Cristina Filoso is an Argentine concert pianist.

== Music career and works ==

Cristina Filoso was born in Buenos Aires, Argentina. She studied with Vincenzo Scaramuzza and then continued her studies with Earl Wild and Nikita Magaloff. In 1992, she was awarded the first prize at the Alberto Williams Competition.

She has performed many piano recitals in Argentina, Spain, Italy, England, Mexico, Venezuela, Chile, South Africa, and other African countries. She has played as a soloist with the “Arcos of Buenos Aires“ Orchestra, the Symphonic Orchestra of Rosario (Santa Fe), the Symphonic Orchestra of San Juan, the Orchestra of the Teatro Argentino de La Plata, the Buenos Aires Philharmonic at the Colón Theatre several times, and the Symphonic of Mexico City.

As a chamber music performer, she has played with cellists Christine Walevska (U.S.A.), Eduardo Vassallo (Argentina), and Franco Maggio (Italy), and violinists Mark Peskanov (Russia), Peter Thomas (England), Vadim Brodski (Poland), Alberto Lysy (Argentina), and Fernando Hasaj (Uruguay). Together with violoncellist Eduardo Vassallo, she premiered Astor Piazzolla‘s "Le Grand Tango" in the presence of the composer himself. They recorded a CD with this piece and other Latin-American compositions.

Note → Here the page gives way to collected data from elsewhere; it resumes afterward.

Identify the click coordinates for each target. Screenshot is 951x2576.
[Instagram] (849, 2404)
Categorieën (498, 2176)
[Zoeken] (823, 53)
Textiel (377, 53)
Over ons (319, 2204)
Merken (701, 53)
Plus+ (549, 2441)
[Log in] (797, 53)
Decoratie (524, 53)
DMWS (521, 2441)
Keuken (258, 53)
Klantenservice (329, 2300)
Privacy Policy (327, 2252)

She and Eduardo Vassallo have recently recorded another CD of Astor Piazzolla's tangos in England. There, they also played all of Beethoven’s sonatas for piano and cello. In England, she always plays with the Birmingham Ensemble.

She plays in the Trío Clásico de Buenos Aires, together with Oleg Pishénin (violin) and Carlos Nozzi (cello).